Problem requirements
Your answer is the line containing "Pick Autodetect - deepseek-r1:7b model" plus every line after it through the end of the records, printed exactly and free of pictures.

::: Task inputs

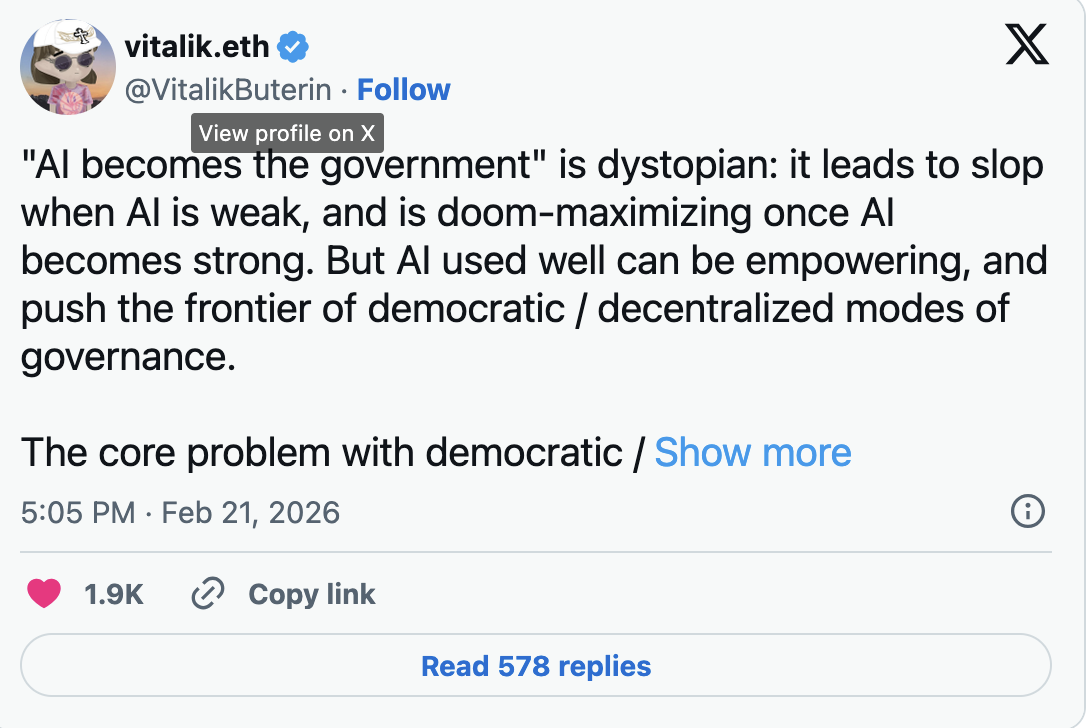Image resolution: width=1090 pixels, height=728 pixels.
Task: Open the X logo
Action: (x=1027, y=44)

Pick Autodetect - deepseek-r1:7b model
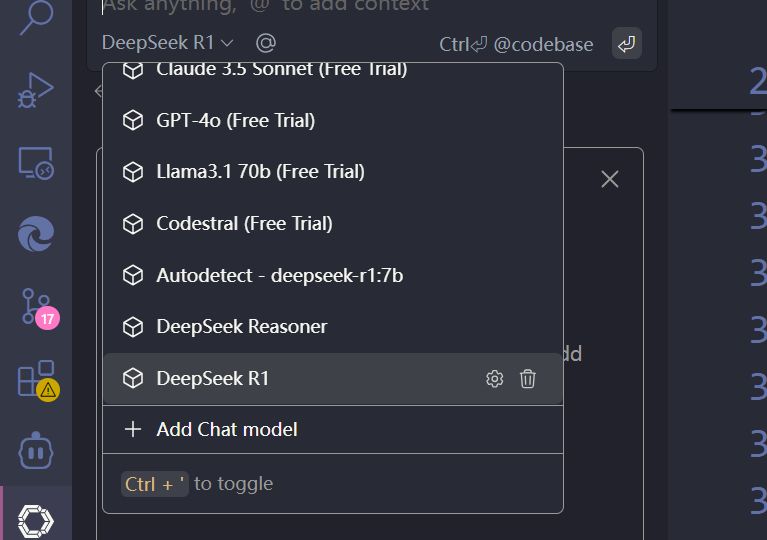[279, 275]
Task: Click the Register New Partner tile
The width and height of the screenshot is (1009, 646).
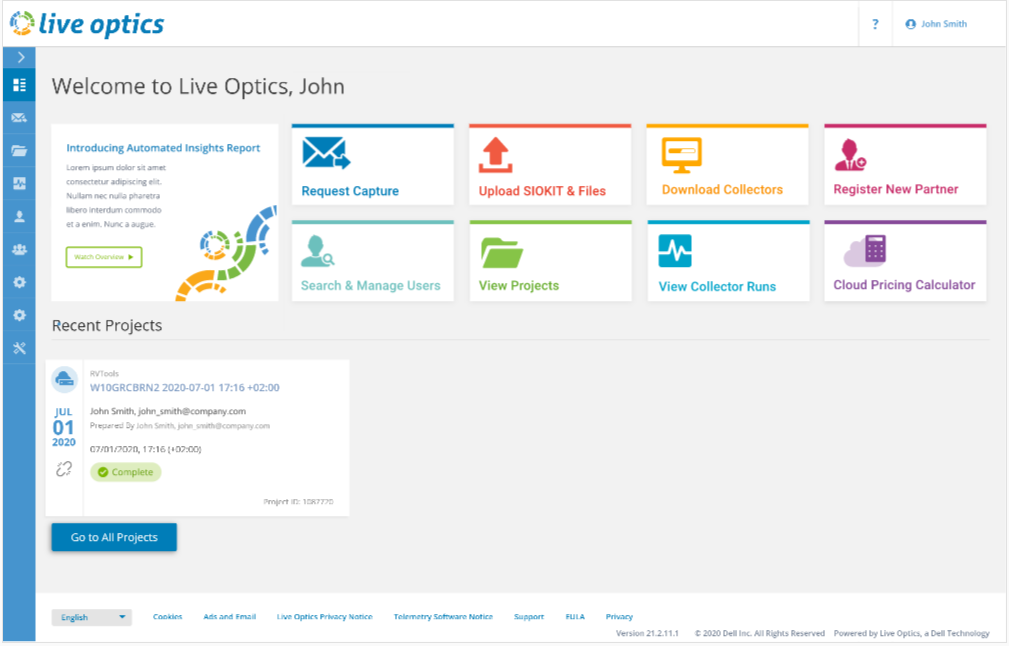Action: pyautogui.click(x=905, y=165)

::::::

Task response
Pick Autodetect - deepseek-r1:7b model
[279, 275]
Task: Click the Register New Partner tile
The width and height of the screenshot is (1009, 646).
Action: pyautogui.click(x=905, y=165)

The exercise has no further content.